WHAT IS NEEDED:
Scan the material for the word "agent", then return every line where it appears.

RAW DATA:
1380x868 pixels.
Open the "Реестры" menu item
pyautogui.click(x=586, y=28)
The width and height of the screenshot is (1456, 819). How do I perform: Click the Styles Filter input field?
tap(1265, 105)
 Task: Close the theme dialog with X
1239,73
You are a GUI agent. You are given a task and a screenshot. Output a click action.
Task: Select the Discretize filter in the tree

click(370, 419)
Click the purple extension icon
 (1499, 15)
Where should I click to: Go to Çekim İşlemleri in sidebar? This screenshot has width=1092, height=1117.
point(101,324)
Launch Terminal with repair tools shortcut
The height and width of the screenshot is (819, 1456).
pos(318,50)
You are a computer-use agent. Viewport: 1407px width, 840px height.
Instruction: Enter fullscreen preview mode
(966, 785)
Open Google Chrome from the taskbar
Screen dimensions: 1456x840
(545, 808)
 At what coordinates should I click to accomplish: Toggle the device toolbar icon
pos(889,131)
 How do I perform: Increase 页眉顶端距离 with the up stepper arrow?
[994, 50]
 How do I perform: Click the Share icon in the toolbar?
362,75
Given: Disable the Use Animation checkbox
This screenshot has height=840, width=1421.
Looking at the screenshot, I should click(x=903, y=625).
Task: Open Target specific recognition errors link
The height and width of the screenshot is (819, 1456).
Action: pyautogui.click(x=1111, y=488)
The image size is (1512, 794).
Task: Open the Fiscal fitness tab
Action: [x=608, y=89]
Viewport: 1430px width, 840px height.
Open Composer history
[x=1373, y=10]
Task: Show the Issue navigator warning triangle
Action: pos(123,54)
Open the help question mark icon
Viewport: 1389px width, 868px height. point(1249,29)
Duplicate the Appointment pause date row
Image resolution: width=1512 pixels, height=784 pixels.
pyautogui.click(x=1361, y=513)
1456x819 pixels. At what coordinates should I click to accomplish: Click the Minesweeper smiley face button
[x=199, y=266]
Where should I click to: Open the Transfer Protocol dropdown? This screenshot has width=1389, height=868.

EXPECTED OUTPUT:
You are a GUI agent. You are given a task and a screenshot. Output a click action.
You are a computer-use agent. Viewport: 1407px width, 840px height.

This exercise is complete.